Return every record below exactly as given.

BEGIN

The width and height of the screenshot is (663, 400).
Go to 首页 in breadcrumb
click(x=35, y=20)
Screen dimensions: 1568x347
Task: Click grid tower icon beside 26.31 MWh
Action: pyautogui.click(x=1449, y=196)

END

EXERCISE SOLUTION ::
The width and height of the screenshot is (663, 400).
Go to 首页 in breadcrumb
click(x=35, y=20)
Screen dimensions: 1568x347
Task: Click grid tower icon beside 26.31 MWh
Action: pyautogui.click(x=1449, y=196)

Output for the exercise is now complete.